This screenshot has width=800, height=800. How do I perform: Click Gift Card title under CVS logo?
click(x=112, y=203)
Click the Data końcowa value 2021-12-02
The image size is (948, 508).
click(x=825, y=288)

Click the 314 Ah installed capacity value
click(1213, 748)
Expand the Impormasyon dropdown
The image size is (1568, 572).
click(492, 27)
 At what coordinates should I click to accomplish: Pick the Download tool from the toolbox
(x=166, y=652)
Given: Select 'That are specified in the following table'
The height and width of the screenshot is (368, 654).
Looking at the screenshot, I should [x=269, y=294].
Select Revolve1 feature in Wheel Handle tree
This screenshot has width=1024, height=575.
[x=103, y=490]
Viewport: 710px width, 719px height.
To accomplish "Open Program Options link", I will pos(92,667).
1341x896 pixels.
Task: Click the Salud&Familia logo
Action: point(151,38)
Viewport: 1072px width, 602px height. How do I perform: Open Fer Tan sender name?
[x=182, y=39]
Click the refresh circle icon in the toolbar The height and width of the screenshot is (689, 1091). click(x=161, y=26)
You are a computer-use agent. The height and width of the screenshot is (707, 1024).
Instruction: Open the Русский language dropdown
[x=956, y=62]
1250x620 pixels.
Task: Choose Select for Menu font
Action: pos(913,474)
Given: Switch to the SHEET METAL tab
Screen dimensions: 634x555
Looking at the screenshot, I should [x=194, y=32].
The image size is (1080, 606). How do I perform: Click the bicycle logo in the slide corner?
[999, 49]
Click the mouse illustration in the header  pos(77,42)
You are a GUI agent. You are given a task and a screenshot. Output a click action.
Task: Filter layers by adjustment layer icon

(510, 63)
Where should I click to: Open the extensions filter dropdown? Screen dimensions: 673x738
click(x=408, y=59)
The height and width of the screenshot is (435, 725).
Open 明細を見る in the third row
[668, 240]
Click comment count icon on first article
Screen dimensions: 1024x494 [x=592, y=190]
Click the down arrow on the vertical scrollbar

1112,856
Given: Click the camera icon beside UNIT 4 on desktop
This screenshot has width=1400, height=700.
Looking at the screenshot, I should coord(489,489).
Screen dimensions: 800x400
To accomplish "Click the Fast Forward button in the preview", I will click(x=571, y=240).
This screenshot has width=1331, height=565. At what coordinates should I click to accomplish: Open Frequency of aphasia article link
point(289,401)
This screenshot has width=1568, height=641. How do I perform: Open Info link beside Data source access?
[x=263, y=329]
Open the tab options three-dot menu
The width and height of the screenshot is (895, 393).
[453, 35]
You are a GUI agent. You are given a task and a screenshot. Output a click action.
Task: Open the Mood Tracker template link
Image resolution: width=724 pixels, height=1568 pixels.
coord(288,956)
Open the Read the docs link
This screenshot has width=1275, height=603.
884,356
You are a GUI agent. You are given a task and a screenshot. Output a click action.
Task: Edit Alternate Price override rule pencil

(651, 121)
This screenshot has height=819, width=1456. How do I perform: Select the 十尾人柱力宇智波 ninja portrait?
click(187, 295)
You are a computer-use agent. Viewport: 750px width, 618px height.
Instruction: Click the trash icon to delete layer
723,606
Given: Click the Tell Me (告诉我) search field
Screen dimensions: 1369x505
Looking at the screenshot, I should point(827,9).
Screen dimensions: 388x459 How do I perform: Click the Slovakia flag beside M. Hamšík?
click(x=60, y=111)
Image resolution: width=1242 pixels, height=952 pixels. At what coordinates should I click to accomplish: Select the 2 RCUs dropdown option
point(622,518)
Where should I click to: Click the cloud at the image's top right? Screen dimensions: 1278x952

==================================================

PROMPT: Reproduce the records above exactly, from the first line to the line that holds "Given: Select 'That", inclusive, and omit everything after it.

SOLVED PROBLEM:
This screenshot has width=800, height=800. How do I perform: Click Gift Card title under CVS logo?
click(x=112, y=203)
Click the Data końcowa value 2021-12-02
The image size is (948, 508).
click(x=825, y=288)

Click the 314 Ah installed capacity value
click(1213, 748)
Expand the Impormasyon dropdown
The image size is (1568, 572).
click(492, 27)
 At what coordinates should I click to accomplish: Pick the Download tool from the toolbox
(x=166, y=652)
Given: Select 'That are specified in the following table'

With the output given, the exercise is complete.